選択した抜粋:
________________________________________
■よくある質問

海水魚を飼育・採集するにあたって、よくある質問です。下の方にはあまりない質問もあります。

Q.海水魚って難しいんでしょ?

A.難しさは淡水魚と変わりません

 「非常に易しい」から「激ムズ」まで揃っています。海水特有の決まりを守れば大丈夫です(飼育失敗談を参照)。いわゆる近海の生き物は、動乱の多い富栄養的環境に生息するため簡単に飼える種類が多いです。汽水域に現れる海の生き物も、水温や比重などの変化に強いと考えられ飼いやすいです。多くのサンゴ礁の生き物は、動乱が少なく貧栄養的な環境に生息するため負荷に弱いと考えられます。
 そのサンゴ礁の生き物の中ではクマノミやスズメダイの仲間は全体的に丈夫で、ここから海水魚飼育を始める人が多いです。それでもいいですが、身近な海で見られる生き物から始めるのがおすすめです。採集行為は、マナーと節度を守れば破壊的にはなりません。海水魚飼育者が熱帯魚オンリーばかりなのは、業界が多くの生き物や余計な道具を売りたいために、雑誌などで丈夫な近海魚の存在を隠蔽しているためと自分は思っています。
________________________________________
実施する作業: 上の海水魚飼育に関するよくある質問の全文を、一字も変えずに書き写してください。

提供データ:
________________________________________
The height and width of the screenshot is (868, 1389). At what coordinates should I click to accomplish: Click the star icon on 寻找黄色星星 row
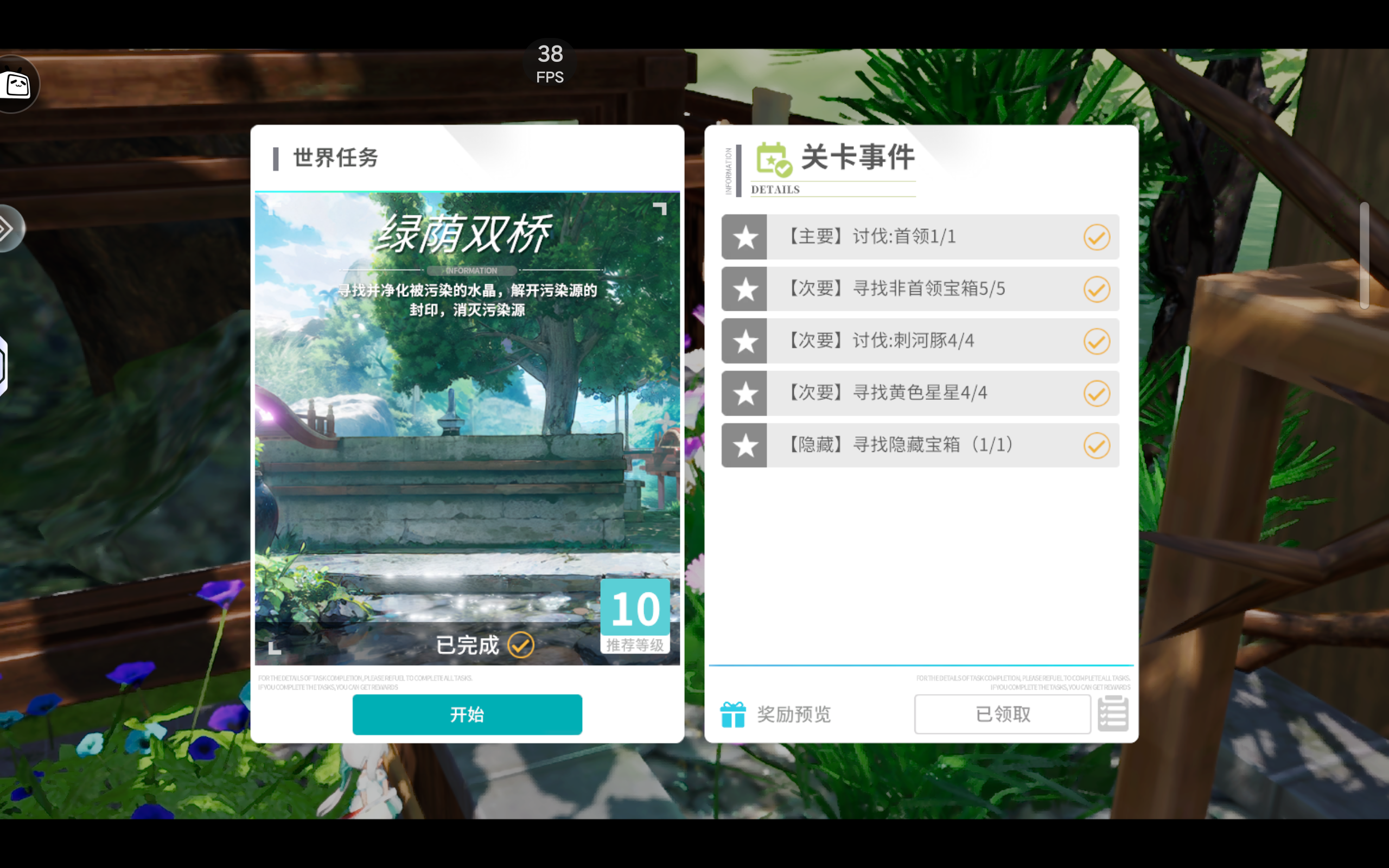(x=745, y=393)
________________________________________
回答:
■よくある質問

海水魚を飼育・採集するにあたって、よくある質問です。下の方にはあまりない質問もあります。

Q.海水魚って難しいんでしょ?

A.難しさは淡水魚と変わりません

 「非常に易しい」から「激ムズ」まで揃っています。海水特有の決まりを守れば大丈夫です(飼育失敗談を参照)。いわゆる近海の生き物は、動乱の多い富栄養的環境に生息するため簡単に飼える種類が多いです。汽水域に現れる海の生き物も、水温や比重などの変化に強いと考えられ飼いやすいです。多くのサンゴ礁の生き物は、動乱が少なく貧栄養的な環境に生息するため負荷に弱いと考えられます。
 そのサンゴ礁の生き物の中ではクマノミやスズメダイの仲間は全体的に丈夫で、ここから海水魚飼育を始める人が多いです。それでもいいですが、身近な海で見られる生き物から始めるのがおすすめです。採集行為は、マナーと節度を守れば破壊的にはなりません。海水魚飼育者が熱帯魚オンリーばかりなのは、業界が多くの生き物や余計な道具を売りたいために、雑誌などで丈夫な近海魚の存在を隠蔽しているためと自分は思っています。